▸ **The problem**: Would you please repeat the data exactly as given?

[Stored data]
****************
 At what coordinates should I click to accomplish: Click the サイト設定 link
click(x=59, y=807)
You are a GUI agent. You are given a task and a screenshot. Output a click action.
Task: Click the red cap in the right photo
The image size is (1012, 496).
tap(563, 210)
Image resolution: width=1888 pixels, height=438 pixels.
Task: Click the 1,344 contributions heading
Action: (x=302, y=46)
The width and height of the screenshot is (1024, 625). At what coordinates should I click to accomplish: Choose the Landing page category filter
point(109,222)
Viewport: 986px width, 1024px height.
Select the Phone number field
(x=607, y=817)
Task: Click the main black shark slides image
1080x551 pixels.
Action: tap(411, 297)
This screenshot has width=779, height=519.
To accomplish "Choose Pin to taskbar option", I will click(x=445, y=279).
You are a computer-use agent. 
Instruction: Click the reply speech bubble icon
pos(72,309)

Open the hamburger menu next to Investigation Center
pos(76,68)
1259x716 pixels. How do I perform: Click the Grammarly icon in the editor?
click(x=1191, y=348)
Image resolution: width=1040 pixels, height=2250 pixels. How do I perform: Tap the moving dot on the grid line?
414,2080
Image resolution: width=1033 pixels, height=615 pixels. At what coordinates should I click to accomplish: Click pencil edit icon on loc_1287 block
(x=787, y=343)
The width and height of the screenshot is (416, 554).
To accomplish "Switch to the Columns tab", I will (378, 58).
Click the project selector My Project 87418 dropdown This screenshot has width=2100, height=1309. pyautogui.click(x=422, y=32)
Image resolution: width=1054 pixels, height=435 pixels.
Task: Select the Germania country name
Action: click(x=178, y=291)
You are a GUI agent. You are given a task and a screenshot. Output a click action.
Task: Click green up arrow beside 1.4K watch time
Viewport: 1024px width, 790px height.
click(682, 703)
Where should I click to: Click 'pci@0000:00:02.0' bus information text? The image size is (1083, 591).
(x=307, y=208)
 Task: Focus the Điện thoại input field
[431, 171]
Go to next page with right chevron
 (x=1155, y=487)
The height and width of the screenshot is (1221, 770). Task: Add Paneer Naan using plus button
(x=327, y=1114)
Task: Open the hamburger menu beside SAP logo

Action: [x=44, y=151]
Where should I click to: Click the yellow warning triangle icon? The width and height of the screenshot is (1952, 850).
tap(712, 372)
****************
▸ **Exercise response**:
 At what coordinates should I click to accomplish: Click the サイト設定 link
click(x=59, y=807)
You are a GUI agent. You are given a task and a screenshot. Output a click action.
Task: Click the red cap in the right photo
The image size is (1012, 496).
tap(563, 210)
Image resolution: width=1888 pixels, height=438 pixels.
Task: Click the 1,344 contributions heading
Action: (x=302, y=46)
The width and height of the screenshot is (1024, 625). At what coordinates should I click to accomplish: Choose the Landing page category filter
point(109,222)
Viewport: 986px width, 1024px height.
Select the Phone number field
(x=607, y=817)
Task: Click the main black shark slides image
1080x551 pixels.
Action: tap(411, 297)
This screenshot has width=779, height=519.
To accomplish "Choose Pin to taskbar option", I will click(x=445, y=279).
You are a computer-use agent. 
Instruction: Click the reply speech bubble icon
pos(72,309)

Open the hamburger menu next to Investigation Center
pos(76,68)
1259x716 pixels. How do I perform: Click the Grammarly icon in the editor?
click(x=1191, y=348)
Image resolution: width=1040 pixels, height=2250 pixels. How do I perform: Tap the moving dot on the grid line?
414,2080
Image resolution: width=1033 pixels, height=615 pixels. At what coordinates should I click to accomplish: Click pencil edit icon on loc_1287 block
(x=787, y=343)
The width and height of the screenshot is (416, 554).
To accomplish "Switch to the Columns tab", I will (378, 58).
Click the project selector My Project 87418 dropdown This screenshot has width=2100, height=1309. pyautogui.click(x=422, y=32)
Image resolution: width=1054 pixels, height=435 pixels.
Task: Select the Germania country name
Action: click(x=178, y=291)
You are a GUI agent. You are given a task and a screenshot. Output a click action.
Task: Click green up arrow beside 1.4K watch time
Viewport: 1024px width, 790px height.
click(682, 703)
Where should I click to: Click 'pci@0000:00:02.0' bus information text? The image size is (1083, 591).
(x=307, y=208)
 Task: Focus the Điện thoại input field
[431, 171]
Go to next page with right chevron
 (x=1155, y=487)
The height and width of the screenshot is (1221, 770). Task: Add Paneer Naan using plus button
(x=327, y=1114)
Task: Open the hamburger menu beside SAP logo

Action: [x=44, y=151]
Where should I click to: Click the yellow warning triangle icon? The width and height of the screenshot is (1952, 850).
tap(712, 372)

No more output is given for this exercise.